I add the another parameter to the lambda function. First, sort the table based on the frequency, then sort the name if the value have the same frequency. The fixed sort statement is:  
` itemSet.sort(key=lambda item: (headerTable[item][0], item), reverse=True) `

In [9]:
freqItemSet, rules = fpgrowth(dataset, minSupRatio=0.6, minConf=0.7)
freqItemSet, rules

([{'Corn'},
  {'Corn', 'Light Cream'},
  {'Light Cream'},
  {'Chicken'},
  {'Chicken', 'Corn'},
  {'Chicken', 'Corn', 'Light Cream'},
  {'Chicken', 'Light Cream'},
  {'Beef'},
  {'Beef', 'Ice Cream'},
  {'Beef', 'Ice Cream', 'Wine'},
  {'Beef', 'Wine'},
  {'Ice Cream'},
  {'Ice Cream', 'Wine'},
  {'Wine'}],
 [[{'Corn'}, {'Light Cream'}, 1.0],
  [{'Light Cream'}, {'Corn'}, 1.0],
  [{'Corn'}, {'Chicken'}, 1.0],
  [{'Chicken'}, {'Corn'}, 1.0],
  [{'Corn'}, {'Chicken', 'Light Cream'}, 1.0],
  [{'Light Cream'}, {'Chicken', 'Corn'}, 1.0],
  [{'Chicken'}, {'Corn', 'Light Cream'}, 1.0],
  [{'Corn', 'Light Cream'}, {'Chicken'}, 1.0],
  [{'Chicken', 'Corn'}, {'Light Cream'}, 1.0],
  [{'Chicken', 'Light Cream'}, {'Corn'}, 1.0],
  [{'Light Cream'}, {'Chicken'}, 1.0],
  [{'Chicken'}, {'Light Cream'}, 1.0],
  [{'Ice Cream'}, {'Beef'}, 1.0],
  [{'Beef'}, {'Ice Cream'}, 1.0],
  [{'Ice Cream'}, {'Beef', 'Wine'}, 1.0],
  [{'Beef'}, {'Ice Cream', 'Wine'}, 1.0],
  [{'Wine'}, {'Beef', 'Ice Cream'}, 0.75],


## Part 2(c):
### Explain in your own words how the anti-monotonicity property of itemsets is maintained to reduce the search space in generating frequent itemsets.

### Answer:
Anti-monotonicity property According to anti-monotonicity property, if an item is not frequent, all the itemsets containing it are not frequent.
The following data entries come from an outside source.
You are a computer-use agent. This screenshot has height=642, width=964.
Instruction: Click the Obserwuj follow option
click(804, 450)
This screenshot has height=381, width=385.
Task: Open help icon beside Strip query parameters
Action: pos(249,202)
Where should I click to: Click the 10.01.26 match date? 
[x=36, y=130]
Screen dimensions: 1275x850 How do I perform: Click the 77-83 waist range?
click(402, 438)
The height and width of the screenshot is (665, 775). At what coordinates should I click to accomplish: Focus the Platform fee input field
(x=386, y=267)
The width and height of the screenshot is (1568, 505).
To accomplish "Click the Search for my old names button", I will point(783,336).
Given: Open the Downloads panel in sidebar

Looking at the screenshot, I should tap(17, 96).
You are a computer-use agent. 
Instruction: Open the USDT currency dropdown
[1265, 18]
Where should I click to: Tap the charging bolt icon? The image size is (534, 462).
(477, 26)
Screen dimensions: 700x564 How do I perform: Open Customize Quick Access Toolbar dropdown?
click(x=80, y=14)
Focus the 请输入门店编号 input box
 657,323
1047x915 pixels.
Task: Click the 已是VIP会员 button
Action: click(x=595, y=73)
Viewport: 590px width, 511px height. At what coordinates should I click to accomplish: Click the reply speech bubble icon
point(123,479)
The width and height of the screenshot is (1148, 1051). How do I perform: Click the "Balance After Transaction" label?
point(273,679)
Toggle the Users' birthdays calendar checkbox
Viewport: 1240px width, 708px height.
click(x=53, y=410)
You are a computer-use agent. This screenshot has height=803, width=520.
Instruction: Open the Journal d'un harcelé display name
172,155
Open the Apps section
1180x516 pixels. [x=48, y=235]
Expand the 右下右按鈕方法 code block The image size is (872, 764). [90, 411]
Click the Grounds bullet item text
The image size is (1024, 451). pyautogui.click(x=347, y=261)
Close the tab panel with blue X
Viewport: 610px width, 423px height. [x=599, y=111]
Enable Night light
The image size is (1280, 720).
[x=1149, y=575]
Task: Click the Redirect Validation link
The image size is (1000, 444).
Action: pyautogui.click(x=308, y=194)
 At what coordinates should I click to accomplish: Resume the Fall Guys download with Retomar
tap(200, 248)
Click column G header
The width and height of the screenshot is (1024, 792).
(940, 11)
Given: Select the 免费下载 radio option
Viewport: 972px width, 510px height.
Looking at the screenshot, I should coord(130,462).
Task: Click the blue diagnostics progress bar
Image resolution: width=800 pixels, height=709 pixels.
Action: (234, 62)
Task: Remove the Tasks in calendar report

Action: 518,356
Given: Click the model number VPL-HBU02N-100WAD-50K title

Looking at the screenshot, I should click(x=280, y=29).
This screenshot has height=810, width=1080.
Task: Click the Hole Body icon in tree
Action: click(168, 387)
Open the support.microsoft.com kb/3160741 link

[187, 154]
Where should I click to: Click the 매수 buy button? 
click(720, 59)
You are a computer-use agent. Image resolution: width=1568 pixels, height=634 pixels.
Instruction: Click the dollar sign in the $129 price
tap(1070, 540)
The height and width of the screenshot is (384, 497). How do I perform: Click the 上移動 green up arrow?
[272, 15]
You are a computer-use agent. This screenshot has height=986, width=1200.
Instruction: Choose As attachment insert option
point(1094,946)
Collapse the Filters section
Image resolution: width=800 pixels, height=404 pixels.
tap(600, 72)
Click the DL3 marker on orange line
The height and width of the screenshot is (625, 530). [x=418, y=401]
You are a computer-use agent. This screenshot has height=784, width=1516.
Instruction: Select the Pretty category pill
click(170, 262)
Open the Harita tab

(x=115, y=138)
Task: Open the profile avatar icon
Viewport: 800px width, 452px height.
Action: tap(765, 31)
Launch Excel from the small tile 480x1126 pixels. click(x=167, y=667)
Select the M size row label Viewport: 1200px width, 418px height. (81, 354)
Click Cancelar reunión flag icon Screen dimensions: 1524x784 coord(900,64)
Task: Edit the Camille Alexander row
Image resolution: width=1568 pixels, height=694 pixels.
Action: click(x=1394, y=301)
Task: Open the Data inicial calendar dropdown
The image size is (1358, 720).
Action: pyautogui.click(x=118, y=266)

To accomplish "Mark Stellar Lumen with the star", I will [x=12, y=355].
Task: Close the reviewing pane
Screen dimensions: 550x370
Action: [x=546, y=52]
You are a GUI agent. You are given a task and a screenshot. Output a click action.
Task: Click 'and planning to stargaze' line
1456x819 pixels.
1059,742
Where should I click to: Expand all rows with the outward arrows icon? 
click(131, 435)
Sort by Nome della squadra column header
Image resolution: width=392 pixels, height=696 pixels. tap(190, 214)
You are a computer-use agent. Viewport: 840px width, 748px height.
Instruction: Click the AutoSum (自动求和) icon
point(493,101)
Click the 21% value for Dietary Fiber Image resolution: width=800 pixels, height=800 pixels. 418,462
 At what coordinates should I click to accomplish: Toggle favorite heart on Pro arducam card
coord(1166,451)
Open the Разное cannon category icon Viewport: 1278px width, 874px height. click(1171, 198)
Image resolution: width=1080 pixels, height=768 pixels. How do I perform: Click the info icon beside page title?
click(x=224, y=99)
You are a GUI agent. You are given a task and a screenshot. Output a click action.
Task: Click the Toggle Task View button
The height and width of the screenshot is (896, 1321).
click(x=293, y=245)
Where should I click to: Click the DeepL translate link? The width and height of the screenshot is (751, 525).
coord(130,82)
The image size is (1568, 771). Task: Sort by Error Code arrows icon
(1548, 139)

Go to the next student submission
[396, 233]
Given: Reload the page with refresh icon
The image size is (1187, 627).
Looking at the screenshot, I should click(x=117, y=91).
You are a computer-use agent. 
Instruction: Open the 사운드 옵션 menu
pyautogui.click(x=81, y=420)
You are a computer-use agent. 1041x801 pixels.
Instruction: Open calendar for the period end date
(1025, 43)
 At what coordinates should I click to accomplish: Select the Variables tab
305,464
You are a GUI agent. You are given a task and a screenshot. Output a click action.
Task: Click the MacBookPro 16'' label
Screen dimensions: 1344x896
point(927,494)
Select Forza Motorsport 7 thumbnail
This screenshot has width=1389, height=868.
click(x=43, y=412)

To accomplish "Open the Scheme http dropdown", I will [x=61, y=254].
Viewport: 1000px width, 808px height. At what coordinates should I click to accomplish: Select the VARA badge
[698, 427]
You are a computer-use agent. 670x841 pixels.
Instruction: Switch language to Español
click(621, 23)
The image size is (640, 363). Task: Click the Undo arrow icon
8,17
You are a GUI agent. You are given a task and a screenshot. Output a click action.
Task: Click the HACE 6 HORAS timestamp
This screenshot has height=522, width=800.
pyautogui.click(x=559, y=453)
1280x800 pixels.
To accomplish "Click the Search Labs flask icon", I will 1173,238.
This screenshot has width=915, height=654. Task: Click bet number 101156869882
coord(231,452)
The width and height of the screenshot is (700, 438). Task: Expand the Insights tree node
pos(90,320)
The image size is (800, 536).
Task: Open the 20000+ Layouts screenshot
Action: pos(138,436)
Then we can stop further mining for the itemset. In other words, if constraint c is not valid, we can prevent further mining.
In FP-Growth, when the first time the dataset is scanned, if an item appears fewer times than the minimum threshold, it will be removed. Thus, we reduce the frequent itemsets.  
In the condition pattern base step, we will delete the node that is not frequent and reduce the searching space.

## Part 2(d):
### Explain in your own words how the pattern growth is achieved in generating frequent itemsets.

### Answer:
The pattern growth is achieved by recursively grow frequent pattern. First, it start mining from the length-1 patterns, then recursively repeat the process that first construct the condition pattern-tree, then concatenate patterns from conditional FP-tree with suffix. The recursion stops until the subtree is empty or only one path left. Then generate frequent itemsets.

## Part 2(e):
### Explain in your own words how many data scan is required for FPgrowth compared to Apriori.

### Answer:
For FP-growth model, first time we scan the dataset, and find all the length-1 frequent items and the number of each in the dataset. Then remove the ones whose frequency is less than threshold, and sort the rest by descending order.  
Then, second time we scan the data, we remove the non-frequent length-1 items, and create the fp-tree and header table.  
Apriori need to scan the whole dataset every time it find a frequent support.

## Part 2(f):
### Explain in your own words how time complexity and memory consumption is reduced compared to Apriori.

### Answer:
Time complexity: Apriori needs many times to scan the database, which is high IO cost. While FP-growth only need twice.
Memory complexity: Apriori will generate generates a huge candidate set. And the number of candidate sets is exponential growing. FP-growth compress the items in a tree, which reduces a lot of memory.

# Extra Marks
### Please provide a different item ordering (i.e., not descending order of frequency) in constructing FP-Tree and draw the corresponding FP-Tree ofthe same datasetas above. Do you believe that you have the most compressed (or compact) FP-Tree representation in this particular case? 

### Answer:
The order of the data is bellow:
```
dataset = [['Wine', 'Beef', 'Ice Cream', 'corn', 'Light Cream', 'Chicken'],
           ['Wine', 'Beef',  'Ice Cream'],
           ['Wine', 'Beef',  'Ice Cream'],
           [ 'Wine', 'Corn', 'Light Cream', 'Chicken', ],
           ['Corn', 'Light Cream', 'Chicken']]
```
And follow the list, the tree can be contructed as:
```
           null
          /      \   
    Wine 4        Corn 1
   /      \          \  
Beef 3    Corn 1   Light creame 1  
|             \             \  
Ice cream 3   Ice Cream 1      Chicken 1  
|               \
Corn 2          Chicken 1
|  
Light cream 2  
|  
Chicken 2  
```